-- begin Extracted material --

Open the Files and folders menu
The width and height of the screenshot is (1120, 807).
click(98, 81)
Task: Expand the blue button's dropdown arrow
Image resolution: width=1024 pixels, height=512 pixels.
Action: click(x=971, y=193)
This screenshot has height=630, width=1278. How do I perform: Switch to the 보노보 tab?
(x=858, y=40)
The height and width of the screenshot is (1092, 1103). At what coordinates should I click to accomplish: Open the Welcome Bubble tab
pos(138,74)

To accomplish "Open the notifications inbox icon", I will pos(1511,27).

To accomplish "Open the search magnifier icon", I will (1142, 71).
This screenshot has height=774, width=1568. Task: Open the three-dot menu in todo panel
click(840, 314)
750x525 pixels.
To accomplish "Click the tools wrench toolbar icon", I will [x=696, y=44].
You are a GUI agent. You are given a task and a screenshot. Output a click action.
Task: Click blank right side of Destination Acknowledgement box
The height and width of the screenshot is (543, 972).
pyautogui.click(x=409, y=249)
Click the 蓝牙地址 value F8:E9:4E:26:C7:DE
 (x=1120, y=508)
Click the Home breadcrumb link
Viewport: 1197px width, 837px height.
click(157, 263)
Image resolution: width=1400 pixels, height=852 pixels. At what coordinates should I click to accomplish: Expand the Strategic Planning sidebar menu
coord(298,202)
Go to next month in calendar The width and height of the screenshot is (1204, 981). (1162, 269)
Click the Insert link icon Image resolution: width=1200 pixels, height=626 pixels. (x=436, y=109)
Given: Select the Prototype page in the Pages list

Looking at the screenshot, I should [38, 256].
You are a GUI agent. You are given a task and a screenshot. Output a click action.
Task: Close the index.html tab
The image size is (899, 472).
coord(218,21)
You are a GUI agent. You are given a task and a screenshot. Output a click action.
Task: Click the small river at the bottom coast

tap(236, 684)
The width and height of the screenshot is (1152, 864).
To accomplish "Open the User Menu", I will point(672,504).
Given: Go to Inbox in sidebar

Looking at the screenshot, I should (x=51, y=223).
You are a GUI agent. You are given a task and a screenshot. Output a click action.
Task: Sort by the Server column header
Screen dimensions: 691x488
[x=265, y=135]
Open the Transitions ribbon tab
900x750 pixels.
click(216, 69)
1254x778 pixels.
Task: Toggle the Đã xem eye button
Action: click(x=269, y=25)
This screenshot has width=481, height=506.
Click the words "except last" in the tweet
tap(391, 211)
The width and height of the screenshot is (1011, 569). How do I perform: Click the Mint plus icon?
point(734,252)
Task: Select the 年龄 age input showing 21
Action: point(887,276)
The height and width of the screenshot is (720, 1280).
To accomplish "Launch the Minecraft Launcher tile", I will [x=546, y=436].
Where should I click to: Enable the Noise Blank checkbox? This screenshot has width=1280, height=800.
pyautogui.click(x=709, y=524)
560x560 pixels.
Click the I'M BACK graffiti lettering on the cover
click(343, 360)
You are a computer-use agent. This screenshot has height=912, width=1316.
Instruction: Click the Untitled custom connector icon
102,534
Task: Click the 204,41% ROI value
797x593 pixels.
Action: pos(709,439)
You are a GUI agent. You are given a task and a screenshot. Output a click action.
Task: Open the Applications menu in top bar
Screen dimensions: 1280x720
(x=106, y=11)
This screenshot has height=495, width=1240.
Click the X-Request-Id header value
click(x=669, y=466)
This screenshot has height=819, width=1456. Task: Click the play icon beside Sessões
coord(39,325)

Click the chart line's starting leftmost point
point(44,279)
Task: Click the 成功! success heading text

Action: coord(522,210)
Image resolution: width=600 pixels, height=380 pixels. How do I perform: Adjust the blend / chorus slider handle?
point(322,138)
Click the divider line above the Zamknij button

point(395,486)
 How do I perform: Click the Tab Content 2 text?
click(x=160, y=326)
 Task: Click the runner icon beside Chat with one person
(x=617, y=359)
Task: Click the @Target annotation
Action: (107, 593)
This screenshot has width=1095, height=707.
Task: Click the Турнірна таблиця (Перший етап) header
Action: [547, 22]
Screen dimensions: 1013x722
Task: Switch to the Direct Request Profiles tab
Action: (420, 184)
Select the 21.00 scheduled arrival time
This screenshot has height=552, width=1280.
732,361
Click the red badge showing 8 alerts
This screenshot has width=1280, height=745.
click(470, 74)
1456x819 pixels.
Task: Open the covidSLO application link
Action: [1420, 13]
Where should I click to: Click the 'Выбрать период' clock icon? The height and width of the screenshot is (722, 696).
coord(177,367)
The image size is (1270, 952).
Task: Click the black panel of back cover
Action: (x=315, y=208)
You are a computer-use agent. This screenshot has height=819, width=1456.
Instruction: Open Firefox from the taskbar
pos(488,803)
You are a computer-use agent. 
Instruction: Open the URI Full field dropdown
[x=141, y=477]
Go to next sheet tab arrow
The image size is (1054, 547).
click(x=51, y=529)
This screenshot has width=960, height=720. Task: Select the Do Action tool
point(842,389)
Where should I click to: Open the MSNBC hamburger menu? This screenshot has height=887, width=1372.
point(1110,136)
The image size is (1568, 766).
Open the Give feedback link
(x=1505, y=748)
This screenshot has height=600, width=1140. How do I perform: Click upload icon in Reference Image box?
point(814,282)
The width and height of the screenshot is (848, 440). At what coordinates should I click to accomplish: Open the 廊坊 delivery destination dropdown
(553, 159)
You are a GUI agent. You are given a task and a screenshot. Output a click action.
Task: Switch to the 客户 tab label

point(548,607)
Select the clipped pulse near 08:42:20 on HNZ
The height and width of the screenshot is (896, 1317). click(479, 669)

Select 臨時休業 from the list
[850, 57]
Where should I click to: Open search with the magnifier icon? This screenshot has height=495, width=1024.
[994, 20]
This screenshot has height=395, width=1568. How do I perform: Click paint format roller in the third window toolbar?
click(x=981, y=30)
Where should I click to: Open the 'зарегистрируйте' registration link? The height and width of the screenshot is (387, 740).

-- end Extracted material --

▶ Problem: Retype all of the material above line for line, without changing anything.

▶ Result:
Open the Files and folders menu
The width and height of the screenshot is (1120, 807).
click(98, 81)
Task: Expand the blue button's dropdown arrow
Image resolution: width=1024 pixels, height=512 pixels.
Action: click(x=971, y=193)
This screenshot has height=630, width=1278. How do I perform: Switch to the 보노보 tab?
(x=858, y=40)
The height and width of the screenshot is (1092, 1103). At what coordinates should I click to accomplish: Open the Welcome Bubble tab
pos(138,74)

To accomplish "Open the notifications inbox icon", I will pos(1511,27).

To accomplish "Open the search magnifier icon", I will (1142, 71).
This screenshot has height=774, width=1568. Task: Open the three-dot menu in todo panel
click(840, 314)
750x525 pixels.
To accomplish "Click the tools wrench toolbar icon", I will [x=696, y=44].
You are a GUI agent. You are given a task and a screenshot. Output a click action.
Task: Click blank right side of Destination Acknowledgement box
The height and width of the screenshot is (543, 972).
pyautogui.click(x=409, y=249)
Click the 蓝牙地址 value F8:E9:4E:26:C7:DE
 (x=1120, y=508)
Click the Home breadcrumb link
Viewport: 1197px width, 837px height.
click(157, 263)
Image resolution: width=1400 pixels, height=852 pixels. At what coordinates should I click to accomplish: Expand the Strategic Planning sidebar menu
coord(298,202)
Go to next month in calendar The width and height of the screenshot is (1204, 981). (1162, 269)
Click the Insert link icon Image resolution: width=1200 pixels, height=626 pixels. (x=436, y=109)
Given: Select the Prototype page in the Pages list

Looking at the screenshot, I should [38, 256].
You are a GUI agent. You are given a task and a screenshot. Output a click action.
Task: Close the index.html tab
The image size is (899, 472).
coord(218,21)
You are a GUI agent. You are given a task and a screenshot. Output a click action.
Task: Click the small river at the bottom coast

tap(236, 684)
The width and height of the screenshot is (1152, 864).
To accomplish "Open the User Menu", I will point(672,504).
Given: Go to Inbox in sidebar

Looking at the screenshot, I should (x=51, y=223).
You are a GUI agent. You are given a task and a screenshot. Output a click action.
Task: Sort by the Server column header
Screen dimensions: 691x488
[x=265, y=135]
Open the Transitions ribbon tab
900x750 pixels.
click(216, 69)
1254x778 pixels.
Task: Toggle the Đã xem eye button
Action: click(x=269, y=25)
This screenshot has width=481, height=506.
Click the words "except last" in the tweet
tap(391, 211)
The width and height of the screenshot is (1011, 569). How do I perform: Click the Mint plus icon?
point(734,252)
Task: Select the 年龄 age input showing 21
Action: point(887,276)
The height and width of the screenshot is (720, 1280).
To accomplish "Launch the Minecraft Launcher tile", I will [x=546, y=436].
Where should I click to: Enable the Noise Blank checkbox? This screenshot has width=1280, height=800.
pyautogui.click(x=709, y=524)
560x560 pixels.
Click the I'M BACK graffiti lettering on the cover
click(343, 360)
You are a computer-use agent. This screenshot has height=912, width=1316.
Instruction: Click the Untitled custom connector icon
102,534
Task: Click the 204,41% ROI value
797x593 pixels.
Action: pos(709,439)
You are a GUI agent. You are given a task and a screenshot. Output a click action.
Task: Open the Applications menu in top bar
Screen dimensions: 1280x720
(x=106, y=11)
This screenshot has height=495, width=1240.
Click the X-Request-Id header value
click(x=669, y=466)
This screenshot has height=819, width=1456. Task: Click the play icon beside Sessões
coord(39,325)

Click the chart line's starting leftmost point
point(44,279)
Task: Click the 成功! success heading text

Action: coord(522,210)
Image resolution: width=600 pixels, height=380 pixels. How do I perform: Adjust the blend / chorus slider handle?
point(322,138)
Click the divider line above the Zamknij button

point(395,486)
 How do I perform: Click the Tab Content 2 text?
click(x=160, y=326)
 Task: Click the runner icon beside Chat with one person
(x=617, y=359)
Task: Click the @Target annotation
Action: (107, 593)
This screenshot has width=1095, height=707.
Task: Click the Турнірна таблиця (Перший етап) header
Action: [547, 22]
Screen dimensions: 1013x722
Task: Switch to the Direct Request Profiles tab
Action: (420, 184)
Select the 21.00 scheduled arrival time
This screenshot has height=552, width=1280.
732,361
Click the red badge showing 8 alerts
This screenshot has width=1280, height=745.
click(470, 74)
1456x819 pixels.
Task: Open the covidSLO application link
Action: [1420, 13]
Where should I click to: Click the 'Выбрать период' clock icon? The height and width of the screenshot is (722, 696).
coord(177,367)
The image size is (1270, 952).
Task: Click the black panel of back cover
Action: (x=315, y=208)
You are a computer-use agent. This screenshot has height=819, width=1456.
Instruction: Open Firefox from the taskbar
pos(488,803)
You are a computer-use agent. 
Instruction: Open the URI Full field dropdown
[x=141, y=477]
Go to next sheet tab arrow
The image size is (1054, 547).
click(x=51, y=529)
This screenshot has width=960, height=720. Task: Select the Do Action tool
point(842,389)
Where should I click to: Open the MSNBC hamburger menu? This screenshot has height=887, width=1372.
point(1110,136)
The image size is (1568, 766).
Open the Give feedback link
(x=1505, y=748)
This screenshot has height=600, width=1140. How do I perform: Click upload icon in Reference Image box?
point(814,282)
The width and height of the screenshot is (848, 440). At what coordinates should I click to accomplish: Open the 廊坊 delivery destination dropdown
(553, 159)
You are a GUI agent. You are given a task and a screenshot. Output a click action.
Task: Switch to the 客户 tab label

point(548,607)
Select the clipped pulse near 08:42:20 on HNZ
The height and width of the screenshot is (896, 1317). click(479, 669)

Select 臨時休業 from the list
[850, 57]
Where should I click to: Open search with the magnifier icon? This screenshot has height=495, width=1024.
[994, 20]
This screenshot has height=395, width=1568. How do I perform: Click paint format roller in the third window toolbar?
click(x=981, y=30)
Where should I click to: Open the 'зарегистрируйте' registration link? The height and width of the screenshot is (387, 740).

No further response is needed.